AOTI models trade flexibility for throughput -- no introspection or weight
extraction, but benefit from kernel fusion optimizations. Use
`ExTorch.AOTI.Server` for production serving with telemetry.

Check availability: `ExTorch.AOTI.available?()`.

### Path 3: Convert to TorchScript (legacy)

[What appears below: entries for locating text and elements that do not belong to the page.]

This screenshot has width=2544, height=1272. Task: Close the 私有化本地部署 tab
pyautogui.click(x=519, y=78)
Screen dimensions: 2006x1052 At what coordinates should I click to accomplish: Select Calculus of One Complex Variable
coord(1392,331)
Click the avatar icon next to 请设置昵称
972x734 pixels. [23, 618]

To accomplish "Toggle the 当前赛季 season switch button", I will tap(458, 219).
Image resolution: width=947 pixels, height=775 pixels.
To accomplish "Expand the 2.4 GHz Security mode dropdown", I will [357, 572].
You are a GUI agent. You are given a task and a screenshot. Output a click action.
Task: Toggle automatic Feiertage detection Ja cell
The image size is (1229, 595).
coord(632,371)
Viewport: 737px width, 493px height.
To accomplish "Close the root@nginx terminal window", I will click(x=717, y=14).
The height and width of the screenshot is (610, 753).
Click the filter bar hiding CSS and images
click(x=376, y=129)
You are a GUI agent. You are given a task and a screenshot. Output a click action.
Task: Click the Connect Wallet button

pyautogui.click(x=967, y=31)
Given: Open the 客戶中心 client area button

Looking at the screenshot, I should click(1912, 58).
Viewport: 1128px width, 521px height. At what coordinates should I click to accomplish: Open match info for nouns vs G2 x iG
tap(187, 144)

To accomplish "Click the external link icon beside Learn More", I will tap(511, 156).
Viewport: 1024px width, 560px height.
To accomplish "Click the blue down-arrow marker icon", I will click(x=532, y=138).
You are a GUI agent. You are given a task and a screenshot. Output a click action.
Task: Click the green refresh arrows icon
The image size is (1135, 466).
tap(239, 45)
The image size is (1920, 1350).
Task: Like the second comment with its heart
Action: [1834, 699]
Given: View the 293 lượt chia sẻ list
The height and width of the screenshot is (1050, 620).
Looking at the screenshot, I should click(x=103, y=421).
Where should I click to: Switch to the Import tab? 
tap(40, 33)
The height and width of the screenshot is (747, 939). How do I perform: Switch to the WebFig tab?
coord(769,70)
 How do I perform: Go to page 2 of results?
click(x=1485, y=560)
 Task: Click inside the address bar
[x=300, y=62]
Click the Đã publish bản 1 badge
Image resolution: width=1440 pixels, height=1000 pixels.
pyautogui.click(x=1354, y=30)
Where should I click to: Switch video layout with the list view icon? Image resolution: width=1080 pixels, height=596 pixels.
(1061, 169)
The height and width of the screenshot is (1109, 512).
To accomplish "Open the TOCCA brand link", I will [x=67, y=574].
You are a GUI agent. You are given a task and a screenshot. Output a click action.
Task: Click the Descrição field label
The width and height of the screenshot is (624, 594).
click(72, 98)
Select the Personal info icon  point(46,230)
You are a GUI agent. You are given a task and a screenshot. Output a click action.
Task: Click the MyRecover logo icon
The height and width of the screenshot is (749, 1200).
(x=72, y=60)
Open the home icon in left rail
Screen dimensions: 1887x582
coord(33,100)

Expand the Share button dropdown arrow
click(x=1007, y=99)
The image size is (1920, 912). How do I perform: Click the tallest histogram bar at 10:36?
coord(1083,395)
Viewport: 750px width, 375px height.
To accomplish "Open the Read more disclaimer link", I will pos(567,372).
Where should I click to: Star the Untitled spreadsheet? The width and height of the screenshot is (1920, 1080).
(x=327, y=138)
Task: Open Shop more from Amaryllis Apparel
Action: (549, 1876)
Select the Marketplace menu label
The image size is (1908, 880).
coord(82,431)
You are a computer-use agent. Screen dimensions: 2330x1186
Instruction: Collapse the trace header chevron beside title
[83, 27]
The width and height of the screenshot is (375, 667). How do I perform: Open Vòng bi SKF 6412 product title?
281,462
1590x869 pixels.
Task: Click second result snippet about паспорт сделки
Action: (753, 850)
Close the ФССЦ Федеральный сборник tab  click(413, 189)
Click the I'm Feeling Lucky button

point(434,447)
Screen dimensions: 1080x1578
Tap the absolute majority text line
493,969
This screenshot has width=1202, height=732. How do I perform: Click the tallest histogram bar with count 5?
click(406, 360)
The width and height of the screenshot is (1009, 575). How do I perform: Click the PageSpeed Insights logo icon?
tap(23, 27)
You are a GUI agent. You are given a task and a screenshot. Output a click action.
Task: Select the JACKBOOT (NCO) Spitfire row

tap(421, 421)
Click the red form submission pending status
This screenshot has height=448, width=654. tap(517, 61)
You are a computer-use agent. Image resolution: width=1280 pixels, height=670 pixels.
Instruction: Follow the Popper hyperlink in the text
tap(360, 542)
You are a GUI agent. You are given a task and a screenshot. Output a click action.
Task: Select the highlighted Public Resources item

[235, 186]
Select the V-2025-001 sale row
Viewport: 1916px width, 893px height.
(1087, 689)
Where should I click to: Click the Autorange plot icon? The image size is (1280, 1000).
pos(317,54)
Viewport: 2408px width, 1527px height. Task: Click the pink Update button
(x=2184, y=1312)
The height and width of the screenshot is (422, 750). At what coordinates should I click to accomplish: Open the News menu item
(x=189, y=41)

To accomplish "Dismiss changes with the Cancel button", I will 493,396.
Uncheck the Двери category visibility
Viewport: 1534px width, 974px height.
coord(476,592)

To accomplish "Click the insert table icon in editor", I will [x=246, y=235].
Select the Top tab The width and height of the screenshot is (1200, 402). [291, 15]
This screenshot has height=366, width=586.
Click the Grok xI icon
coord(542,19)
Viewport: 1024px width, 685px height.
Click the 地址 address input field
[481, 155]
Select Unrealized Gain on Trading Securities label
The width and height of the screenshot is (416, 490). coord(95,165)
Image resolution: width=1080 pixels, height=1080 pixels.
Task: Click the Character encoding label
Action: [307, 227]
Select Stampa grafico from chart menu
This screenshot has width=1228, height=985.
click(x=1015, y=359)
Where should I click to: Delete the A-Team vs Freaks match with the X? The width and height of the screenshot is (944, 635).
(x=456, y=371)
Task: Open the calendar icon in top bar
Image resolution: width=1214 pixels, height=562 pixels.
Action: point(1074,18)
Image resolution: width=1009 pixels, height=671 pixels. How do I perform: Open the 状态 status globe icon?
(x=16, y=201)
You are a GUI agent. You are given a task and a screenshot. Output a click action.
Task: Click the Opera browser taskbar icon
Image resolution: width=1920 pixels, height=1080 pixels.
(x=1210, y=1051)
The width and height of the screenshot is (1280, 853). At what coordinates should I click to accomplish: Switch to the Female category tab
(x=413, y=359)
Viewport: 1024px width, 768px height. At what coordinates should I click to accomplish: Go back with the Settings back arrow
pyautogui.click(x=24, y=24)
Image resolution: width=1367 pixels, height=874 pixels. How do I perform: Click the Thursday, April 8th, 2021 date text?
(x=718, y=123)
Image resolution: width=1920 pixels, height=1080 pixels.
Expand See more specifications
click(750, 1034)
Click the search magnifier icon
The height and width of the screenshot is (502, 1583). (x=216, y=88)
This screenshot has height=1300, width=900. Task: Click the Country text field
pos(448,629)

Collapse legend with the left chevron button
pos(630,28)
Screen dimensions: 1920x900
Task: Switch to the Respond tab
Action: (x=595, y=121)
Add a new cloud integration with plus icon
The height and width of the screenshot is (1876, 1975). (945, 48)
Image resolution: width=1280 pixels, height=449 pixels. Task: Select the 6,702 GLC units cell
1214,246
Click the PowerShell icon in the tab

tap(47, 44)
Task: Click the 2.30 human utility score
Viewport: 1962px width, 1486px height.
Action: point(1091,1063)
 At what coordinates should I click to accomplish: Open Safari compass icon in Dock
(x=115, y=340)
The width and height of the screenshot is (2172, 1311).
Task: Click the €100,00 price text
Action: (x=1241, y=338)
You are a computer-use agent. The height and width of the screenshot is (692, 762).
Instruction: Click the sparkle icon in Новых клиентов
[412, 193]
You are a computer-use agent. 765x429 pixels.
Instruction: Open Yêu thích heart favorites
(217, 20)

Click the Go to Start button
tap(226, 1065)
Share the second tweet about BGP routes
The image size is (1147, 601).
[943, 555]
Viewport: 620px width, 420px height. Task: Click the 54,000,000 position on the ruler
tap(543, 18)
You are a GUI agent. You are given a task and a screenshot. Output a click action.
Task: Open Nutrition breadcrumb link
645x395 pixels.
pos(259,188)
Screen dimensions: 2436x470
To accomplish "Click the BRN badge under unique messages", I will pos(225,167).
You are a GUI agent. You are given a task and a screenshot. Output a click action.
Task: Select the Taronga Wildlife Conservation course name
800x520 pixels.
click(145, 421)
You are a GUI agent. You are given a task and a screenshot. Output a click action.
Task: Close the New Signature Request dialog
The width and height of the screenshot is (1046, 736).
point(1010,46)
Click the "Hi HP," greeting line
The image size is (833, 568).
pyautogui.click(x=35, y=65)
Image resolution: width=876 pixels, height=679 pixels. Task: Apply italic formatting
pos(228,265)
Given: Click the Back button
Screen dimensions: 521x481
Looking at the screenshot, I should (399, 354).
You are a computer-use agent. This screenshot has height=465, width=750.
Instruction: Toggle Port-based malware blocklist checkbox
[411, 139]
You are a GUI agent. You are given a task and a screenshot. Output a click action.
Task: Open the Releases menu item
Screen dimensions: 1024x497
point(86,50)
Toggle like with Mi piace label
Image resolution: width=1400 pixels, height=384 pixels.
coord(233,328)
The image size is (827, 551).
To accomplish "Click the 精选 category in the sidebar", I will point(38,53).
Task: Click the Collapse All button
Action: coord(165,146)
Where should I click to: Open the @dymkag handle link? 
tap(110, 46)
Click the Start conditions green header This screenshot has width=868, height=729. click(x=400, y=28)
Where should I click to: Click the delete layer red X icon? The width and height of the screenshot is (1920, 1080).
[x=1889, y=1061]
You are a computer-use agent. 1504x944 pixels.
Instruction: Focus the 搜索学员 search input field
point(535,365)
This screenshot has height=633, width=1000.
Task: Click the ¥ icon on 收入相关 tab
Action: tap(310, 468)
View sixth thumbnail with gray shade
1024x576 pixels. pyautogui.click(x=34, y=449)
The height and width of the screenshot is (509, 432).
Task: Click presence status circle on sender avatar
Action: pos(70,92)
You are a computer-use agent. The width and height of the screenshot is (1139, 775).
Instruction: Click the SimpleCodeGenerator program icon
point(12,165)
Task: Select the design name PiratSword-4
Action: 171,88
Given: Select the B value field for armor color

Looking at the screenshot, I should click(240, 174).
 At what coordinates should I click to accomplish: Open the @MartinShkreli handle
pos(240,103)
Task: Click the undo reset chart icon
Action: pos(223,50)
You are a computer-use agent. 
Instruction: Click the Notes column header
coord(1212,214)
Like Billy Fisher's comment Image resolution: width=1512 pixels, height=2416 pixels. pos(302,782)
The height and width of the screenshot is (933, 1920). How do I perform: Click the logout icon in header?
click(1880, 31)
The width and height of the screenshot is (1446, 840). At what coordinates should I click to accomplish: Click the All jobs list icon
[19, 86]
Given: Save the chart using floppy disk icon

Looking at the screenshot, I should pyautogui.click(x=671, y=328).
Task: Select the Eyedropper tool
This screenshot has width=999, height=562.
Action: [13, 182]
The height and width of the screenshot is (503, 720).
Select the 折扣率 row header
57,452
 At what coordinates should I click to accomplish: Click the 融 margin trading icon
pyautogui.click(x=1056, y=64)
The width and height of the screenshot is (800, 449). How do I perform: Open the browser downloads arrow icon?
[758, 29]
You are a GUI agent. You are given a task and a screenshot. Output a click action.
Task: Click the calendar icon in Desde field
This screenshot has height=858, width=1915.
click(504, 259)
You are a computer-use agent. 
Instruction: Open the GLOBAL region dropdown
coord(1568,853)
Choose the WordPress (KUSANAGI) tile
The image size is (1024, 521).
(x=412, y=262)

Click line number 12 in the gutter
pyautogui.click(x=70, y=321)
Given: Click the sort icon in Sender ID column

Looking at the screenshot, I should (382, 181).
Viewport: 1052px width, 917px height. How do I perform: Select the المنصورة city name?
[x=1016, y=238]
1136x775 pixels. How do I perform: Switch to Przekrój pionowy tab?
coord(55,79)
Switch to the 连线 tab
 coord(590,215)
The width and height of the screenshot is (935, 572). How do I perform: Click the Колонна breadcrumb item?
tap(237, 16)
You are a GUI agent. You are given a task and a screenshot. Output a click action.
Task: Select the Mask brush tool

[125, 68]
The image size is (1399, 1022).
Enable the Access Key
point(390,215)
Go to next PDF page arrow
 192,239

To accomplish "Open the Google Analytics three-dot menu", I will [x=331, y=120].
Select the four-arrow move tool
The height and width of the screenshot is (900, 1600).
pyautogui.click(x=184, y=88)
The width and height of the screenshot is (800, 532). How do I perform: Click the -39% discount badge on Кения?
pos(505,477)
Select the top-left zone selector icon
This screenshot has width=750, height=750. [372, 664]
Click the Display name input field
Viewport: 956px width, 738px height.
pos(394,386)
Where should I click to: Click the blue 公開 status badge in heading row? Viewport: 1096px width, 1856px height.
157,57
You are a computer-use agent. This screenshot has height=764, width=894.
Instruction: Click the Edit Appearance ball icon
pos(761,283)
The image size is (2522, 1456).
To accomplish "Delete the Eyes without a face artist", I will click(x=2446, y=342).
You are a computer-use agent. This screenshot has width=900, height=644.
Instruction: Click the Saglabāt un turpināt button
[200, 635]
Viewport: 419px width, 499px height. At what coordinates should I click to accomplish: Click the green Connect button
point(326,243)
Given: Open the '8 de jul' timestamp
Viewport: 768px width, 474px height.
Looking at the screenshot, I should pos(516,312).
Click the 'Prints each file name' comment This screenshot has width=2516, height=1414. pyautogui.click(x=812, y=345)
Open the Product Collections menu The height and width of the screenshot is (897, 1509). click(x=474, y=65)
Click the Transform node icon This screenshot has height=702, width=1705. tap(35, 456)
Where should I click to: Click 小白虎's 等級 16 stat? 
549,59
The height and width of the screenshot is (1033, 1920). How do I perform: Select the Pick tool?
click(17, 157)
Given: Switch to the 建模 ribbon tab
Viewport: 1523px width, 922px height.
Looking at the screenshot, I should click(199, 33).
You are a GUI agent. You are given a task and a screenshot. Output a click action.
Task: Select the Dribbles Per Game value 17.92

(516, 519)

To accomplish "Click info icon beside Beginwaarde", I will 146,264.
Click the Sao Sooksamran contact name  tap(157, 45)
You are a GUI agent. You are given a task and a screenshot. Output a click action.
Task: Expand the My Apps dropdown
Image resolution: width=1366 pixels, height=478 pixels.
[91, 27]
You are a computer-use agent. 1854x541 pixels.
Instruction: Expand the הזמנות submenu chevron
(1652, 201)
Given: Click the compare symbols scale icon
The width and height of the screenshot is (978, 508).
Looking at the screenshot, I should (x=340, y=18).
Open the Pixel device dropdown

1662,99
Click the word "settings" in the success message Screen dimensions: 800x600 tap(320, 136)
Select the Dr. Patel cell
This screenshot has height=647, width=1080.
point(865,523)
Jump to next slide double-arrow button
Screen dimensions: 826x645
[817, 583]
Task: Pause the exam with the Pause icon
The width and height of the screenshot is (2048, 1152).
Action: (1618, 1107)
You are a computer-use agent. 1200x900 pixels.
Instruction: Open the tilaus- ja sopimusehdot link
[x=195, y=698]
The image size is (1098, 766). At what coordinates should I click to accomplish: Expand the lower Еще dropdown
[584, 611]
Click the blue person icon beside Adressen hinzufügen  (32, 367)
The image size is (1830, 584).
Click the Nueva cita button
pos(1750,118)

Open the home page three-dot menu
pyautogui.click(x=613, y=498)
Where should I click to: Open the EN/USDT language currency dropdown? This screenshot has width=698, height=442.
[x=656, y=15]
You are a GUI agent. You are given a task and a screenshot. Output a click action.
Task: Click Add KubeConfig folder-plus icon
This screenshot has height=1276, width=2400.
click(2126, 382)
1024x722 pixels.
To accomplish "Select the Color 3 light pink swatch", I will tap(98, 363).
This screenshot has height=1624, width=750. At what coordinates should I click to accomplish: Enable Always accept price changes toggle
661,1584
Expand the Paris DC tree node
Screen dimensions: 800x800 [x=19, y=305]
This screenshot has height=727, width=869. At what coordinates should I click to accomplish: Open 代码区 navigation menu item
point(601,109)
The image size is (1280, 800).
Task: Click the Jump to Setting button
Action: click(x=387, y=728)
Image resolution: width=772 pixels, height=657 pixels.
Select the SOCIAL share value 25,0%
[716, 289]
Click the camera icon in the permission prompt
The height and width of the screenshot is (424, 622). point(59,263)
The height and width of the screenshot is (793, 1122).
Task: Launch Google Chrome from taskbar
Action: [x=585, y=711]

For full JIT introspection, DSL generation, and `from_jit`/`load_weights`
support, you can convert an ExportedProgram to TorchScript:

```python
exported = torch.export.export(model, (example_input,))
jit_model = torch.jit.trace(exported.module(), (example_input,))
torch.jit.save(jit_model, "model.pt")
```

Note that `torch.jit` is in maintenance mode. Prefer Path 1 or 2 for new work.

## CUDA serving

```elixir
# Load on GPU
{:ok, _} = ExTorch.JIT.Server.start_link(
  path: "model.pt",
  device: {:cuda, 0},
  name: GPUModel
)

# Input tensors can be on CPU -- libtorch handles the transfer
# For best performance, pre-transfer inputs:
gpu_input = ExTorch.Tensor.to(input, device: {:cuda, 0})
output = ExTorch.JIT.Server.predict(GPUModel, [gpu_input])
```

## Telemetry events

Every `predict` call emits telemetry events that you can attach to:

```elixir
:telemetry.attach("my-logger", [:extorch, :jit, :forward, :stop], fn _event, measurements, metadata, _config ->
  duration_ms = System.convert_time_unit(measurements.duration, :native, :microsecond) / 1000
  IO.puts("#{metadata.path}: #{duration_ms}ms (#{metadata.input_count} inputs)")
end, nil)
```

See the [Observability guide](observability.md) for the full metrics and dashboard setup.